In the future, it may be necessary to define the targets for the principal biomarkers in this age group in case of CKD, especially PTH, 25(OH)D, and ALP. Studies to establish the true calcium necessities in infants for optimal bone quality and without a risk of vascular calcifications are needed. Evaluating the incidence and risk factors for fractures in children with CKD and on dialysis is crucial. Moreover, it would be important to detect the required quantity of Ca intake and the best PTH target range, which allow for normal turnover and mineralization (determined by histology, imaging, and biomarker studies) without deteriorating vascular calcifications. More data are necessary to establish if urinary calcium excretion in healthy infants and those with CKD can be used to estimate optimal calcium intakes. Evaluation of the importance of cortical bone assessment in bone biopsy cores to predict fracture risk and evaluation of the sensitivity and specificity of DXA to predict fracture risk in pediatric CKD would be crucial in the future. Further investigations are also required to find novel CKD-MBD serum biomarkers that would allow for a more precise indirect evaluation of bone histomorphometry, cell maturation, and skeletal mineralization. At the same time, innovative techniques should be addressed toward the assessment of osseous qualitative and biomechanical properties, such as microarchitecture, accumulated microscopic damage, the quality of collagen, and the size of mineral crystals.

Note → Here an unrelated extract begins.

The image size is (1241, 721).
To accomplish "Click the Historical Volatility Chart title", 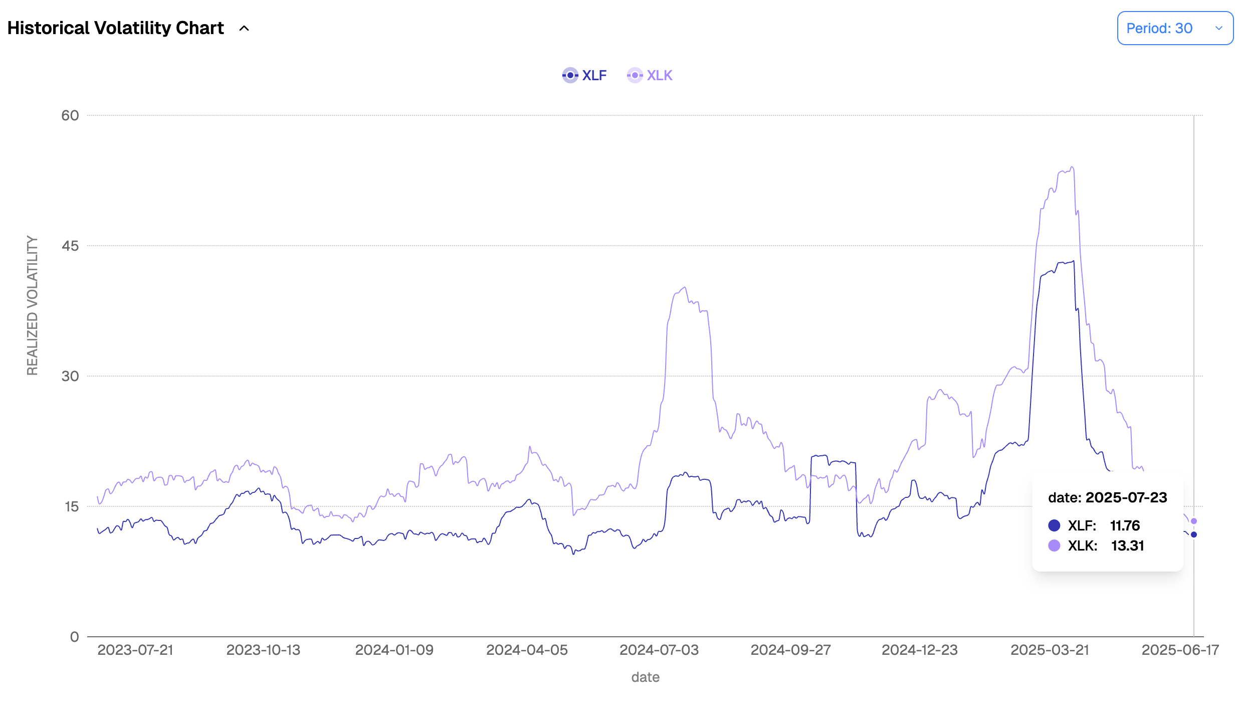I will 116,28.
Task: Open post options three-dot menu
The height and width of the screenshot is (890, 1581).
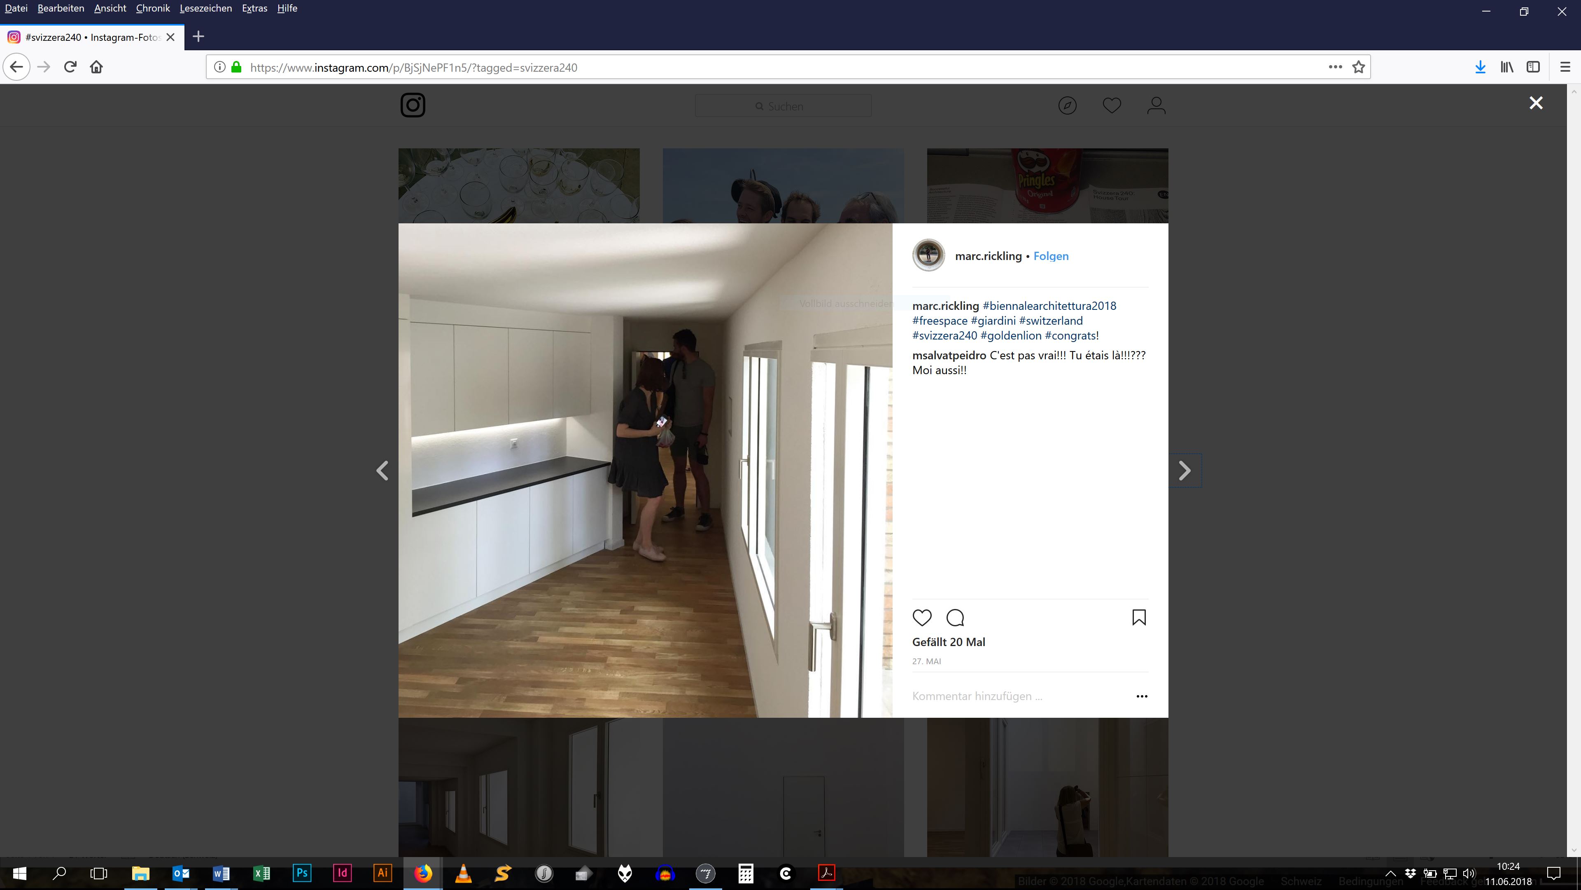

Finally, our understanding of the link between mineral disturbances and vascular calcification in CKD requires further study. An important issue for future research is to find a balance of calcium and phosphate intake in young patients in order to optimize skeletal mineralization while reducing the risk of vascular calcification due to excessive calcium intake. An accurate estimation of the real-time changes in bone mineral balance may guide treatments based on the individual’s state of bone turnover and mineralization.